[天皇杯3回戦、J2モンテディオ山形 4(4PK3)4 J1ガンバ大阪、7月16日、NDソフトスタジアム山形]

山形はPK戦の末にG大阪を下して4回戦に駒を進めた。

2014年度大会決勝カードとなった対決は、計8得点を奪い合う激戦に。MF氣田亮真が前半20分、同30分に2得点を追加して先行するも、後半28分までに3失点を許した。

それでも同33分にFW高橋潤哉が同点弾を叩き込んで延長戦に突入。

延長後半11分にMF吉尾海夏(かいな)が値千金の4得点目を決めるも、同17分に追いつかれてPK戦へ。PK戦は山形のキッカー4人が成功し、死闘を制した。

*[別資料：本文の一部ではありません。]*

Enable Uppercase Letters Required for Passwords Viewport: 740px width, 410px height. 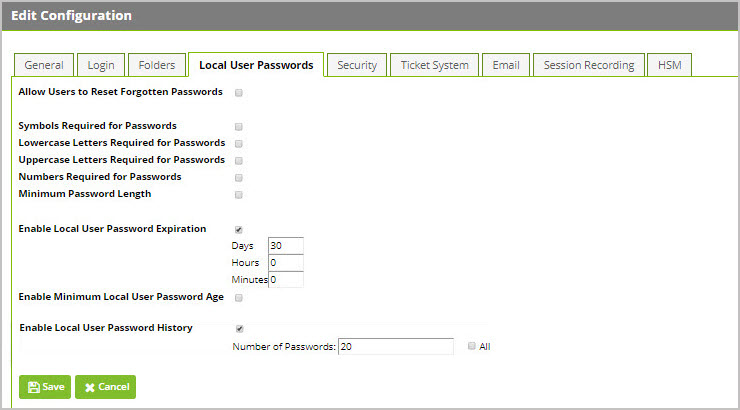pos(239,161)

この日山形での公式戦初得点を決めた吉尾は、さらなる飛躍を誓った。

値千金の山形初弾

3-3の拮抗した中、鋭い弾道でゴールを揺らした。

延長後半11分にゴール前でこぼれ球を左足一閃(いっせん)、チーム4得点目のゴールを叩き込んだ。

4得点目を決めた吉尾(右はじ)

「こぼれ球が飛んできたので、コントロールして、思ったより自分の前にスペースがあって時間もあった。ワンタッチしたところでゴールまでの道筋が見えたので、力を抜いて蹴り込めて良かったです」と振り返った。

今季からJ1横浜F・マリノスから山形に完全移籍してから公式戦で得点を奪えていなかった。この日ゴールを挙げると「体が勝手に動いたという感じです。無我夢中で行きました」とゴール裏へ駆け寄り、喜びを爆発させた。

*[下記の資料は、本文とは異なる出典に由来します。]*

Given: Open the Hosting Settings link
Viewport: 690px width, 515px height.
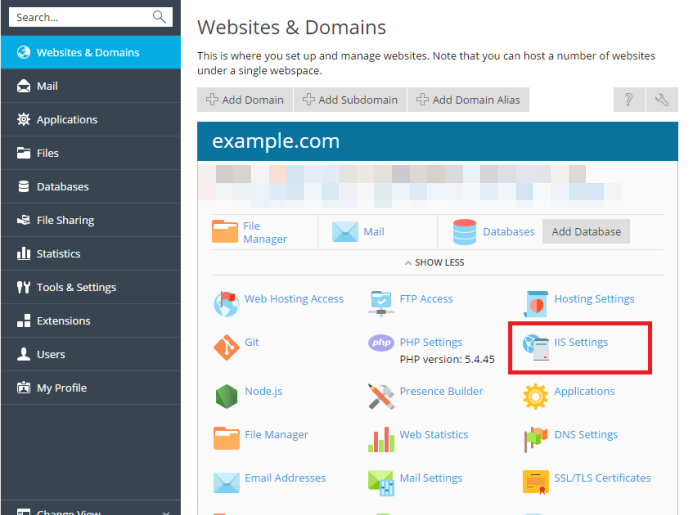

吉尾は「ここまでなかなかチームの力になれず、外から見ている時間が多くて…。自分自身もすごく苦しい時間を過ごした中で、きょうのゴールはお待たせしましたというか、ほっとしたというのがある。ここからもっと(得点を)取っていきたいと思いました」と白い歯をこぼした。

PK戦では3番手を務め、ゴールネットを揺らして勝利に大きく貢献した。同杯4回戦の相手はJ1浦和レッズと難敵が続く。

「一発勝負でカテゴリーも上の相手でしたけど、自分たちの力を証明できたと思います。まだ戦いは続くので、優勝してみんなで喜びたいと思います」と力強かった。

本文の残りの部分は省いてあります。